Atherton is an unincorporated community at an elevation of 528 feet in northern Otter Creek Township, Vigo County, in the U.S. state of Indiana. It is part of the Terre Haute metropolitan area.

==History==
Atherton was laid out and platted on October 7, 1871. The original plat was signed by Newton Rogers, Sarah A. Denny and Mary J. Rogers. The line of the north part of the plat marked the dividing line between Vigo County and Parke County. The early town was laid out around Atherton's railroad station.

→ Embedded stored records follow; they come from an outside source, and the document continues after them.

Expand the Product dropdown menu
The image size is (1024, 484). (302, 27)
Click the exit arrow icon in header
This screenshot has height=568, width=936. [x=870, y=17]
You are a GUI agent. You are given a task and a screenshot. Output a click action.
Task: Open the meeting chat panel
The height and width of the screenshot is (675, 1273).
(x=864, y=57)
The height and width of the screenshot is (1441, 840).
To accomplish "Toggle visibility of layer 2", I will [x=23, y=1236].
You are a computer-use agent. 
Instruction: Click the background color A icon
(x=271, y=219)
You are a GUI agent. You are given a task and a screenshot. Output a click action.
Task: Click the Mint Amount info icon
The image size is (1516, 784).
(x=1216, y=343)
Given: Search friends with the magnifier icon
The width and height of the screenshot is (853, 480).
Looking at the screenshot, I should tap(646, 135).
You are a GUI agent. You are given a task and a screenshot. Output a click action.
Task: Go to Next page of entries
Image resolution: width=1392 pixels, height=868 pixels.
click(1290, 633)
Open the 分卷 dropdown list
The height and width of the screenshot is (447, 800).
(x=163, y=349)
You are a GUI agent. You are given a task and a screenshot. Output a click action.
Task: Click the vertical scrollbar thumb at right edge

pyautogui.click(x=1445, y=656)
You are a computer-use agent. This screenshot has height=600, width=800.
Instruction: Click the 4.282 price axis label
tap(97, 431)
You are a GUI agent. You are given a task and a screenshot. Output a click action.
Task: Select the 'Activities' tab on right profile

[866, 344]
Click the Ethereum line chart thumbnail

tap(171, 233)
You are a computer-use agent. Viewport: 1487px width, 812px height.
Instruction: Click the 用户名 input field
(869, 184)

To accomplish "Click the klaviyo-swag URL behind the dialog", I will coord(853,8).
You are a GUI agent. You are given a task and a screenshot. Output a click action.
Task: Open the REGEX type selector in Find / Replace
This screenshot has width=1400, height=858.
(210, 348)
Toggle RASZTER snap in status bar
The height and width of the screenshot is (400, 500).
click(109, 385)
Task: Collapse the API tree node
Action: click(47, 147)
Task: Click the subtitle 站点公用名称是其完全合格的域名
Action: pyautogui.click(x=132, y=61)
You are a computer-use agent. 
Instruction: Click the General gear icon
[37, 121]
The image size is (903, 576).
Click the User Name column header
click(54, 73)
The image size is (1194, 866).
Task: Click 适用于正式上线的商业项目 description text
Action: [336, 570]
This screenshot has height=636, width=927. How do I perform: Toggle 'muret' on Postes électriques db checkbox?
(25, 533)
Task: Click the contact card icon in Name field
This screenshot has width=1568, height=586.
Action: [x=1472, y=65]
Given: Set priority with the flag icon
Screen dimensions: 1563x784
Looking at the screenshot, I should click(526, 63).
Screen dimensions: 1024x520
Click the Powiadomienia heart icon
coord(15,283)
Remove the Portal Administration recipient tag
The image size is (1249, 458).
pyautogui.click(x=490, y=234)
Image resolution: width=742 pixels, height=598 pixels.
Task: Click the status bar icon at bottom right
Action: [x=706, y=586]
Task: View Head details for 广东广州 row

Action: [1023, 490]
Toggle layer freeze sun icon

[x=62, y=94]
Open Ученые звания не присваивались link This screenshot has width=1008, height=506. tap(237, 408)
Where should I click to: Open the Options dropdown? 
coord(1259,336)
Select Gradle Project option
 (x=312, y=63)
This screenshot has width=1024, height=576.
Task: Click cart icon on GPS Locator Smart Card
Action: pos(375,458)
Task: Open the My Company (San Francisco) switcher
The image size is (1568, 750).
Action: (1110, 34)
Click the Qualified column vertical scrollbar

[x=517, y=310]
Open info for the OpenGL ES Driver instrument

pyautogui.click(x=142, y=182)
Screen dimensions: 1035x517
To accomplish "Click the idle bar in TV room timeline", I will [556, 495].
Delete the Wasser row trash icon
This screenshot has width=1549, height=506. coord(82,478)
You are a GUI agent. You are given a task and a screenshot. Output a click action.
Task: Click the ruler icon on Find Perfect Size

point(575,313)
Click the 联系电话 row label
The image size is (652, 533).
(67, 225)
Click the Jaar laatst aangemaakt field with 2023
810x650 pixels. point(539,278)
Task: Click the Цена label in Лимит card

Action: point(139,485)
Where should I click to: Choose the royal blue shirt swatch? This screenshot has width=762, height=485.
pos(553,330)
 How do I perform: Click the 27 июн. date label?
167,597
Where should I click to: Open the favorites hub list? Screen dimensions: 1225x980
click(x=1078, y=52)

A post office was established at Atherton in 1881 and remained in operation until it was discontinued in 1934.

== West Atherton ==
This unincorporated community lies in southwestern Florida Township, Parke County, in the U.S. state of Indiana. Its name comes from its eponymous location west of Atherton. By 1908 it had 20 platted lots though few, if any, were actually developed. the West Atherton Service Station opened in the community on Route 41 in 1938. Five years later, a pastor drove the five miles from Rosedale west to the community to commit suicide.